PS: If you enjoyed this week’s post, please let me know by sharing it on Facebook, posting a comment or giving it a. I just want to thank to thank you so much. By the way, I love what you did to your hair. Makes you look years younger.
© Tim Jones, View from the Bleachers 2013
When your e-mail alert arrived this week, Tim, it was abbreviated to, “The nightmare of living in A..” and, naturally, I thought it was going to be, “The nightmare of living in Albany, NY,” something that we both have done. I remember spending most of my time in Albany wishing that I could be living somewhere else. Too cold in winter, too hot in summer, too boring at all times. Since then, gradually, my attitude toward Albany has softened, and when my wife — who never lived there — recently said, “You know, Albany is a great place,” I almost had to agree with her. The city has changed a lot since I was a teenager, and has a lot of cool restaurants and museums and stores that weren’t there back in the late 50s, but that’s not what’s made the difference. Our school paid me a very high honor last year and now fusses over me as though I were really somebody, but that’s not it, either. I realize that the place I really wanted to escape from was adolescence, when nothing is any good. Unfortunately, with no kids of my own, and a career in the media, I’ve never quite managed that.
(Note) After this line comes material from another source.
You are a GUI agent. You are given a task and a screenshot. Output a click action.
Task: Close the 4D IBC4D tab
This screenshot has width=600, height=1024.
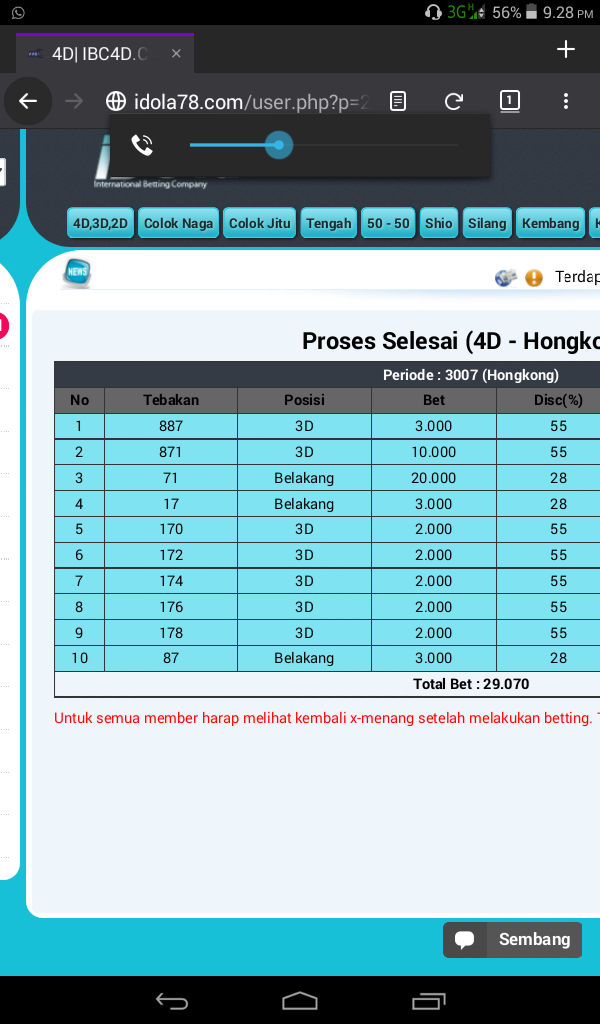pyautogui.click(x=176, y=54)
For the last 40 years, I’ve lived in Denville, New Jersey, which has somehow managed to locate itself in the Midwest, even though it’s less than 35 miles from Times Square. When I first moved here after living in Brooklyn, I was suspicious of people I didn’t know smiling, waving, and saying hello from the other side of the street, and having to wait more than 30 seconds while the cashier at the supermarket talked about soccer with the woman in front of me, and not leaping ahead when the light turned green at Franklin Road and Route 46, and so on. The bridge they put up over that intersection so kids wouldn’t get killed crossing it is an eyesore, and there are some truly stupid traffic signs around, but generally it’s a pretty good place, which at least partly explains why I’ve been here since before the Watergate break-in.
One of the things non-journalists most frequently asked me when I was a journalist was, “Why is the news always so bad?” If I thought they could understand (not a frequent thought), I would tell them that “news” is what’s unusual, and we can be thankful that we live in a place that what’s bad is what’s unusual. I’m sure that the news in North Korea is always bright and cheery and good, and meanwhile there’s no Internet and people are starving to death. Happy new year to you and Michelle and Emmy and Rachel and the vast audience of VFTB!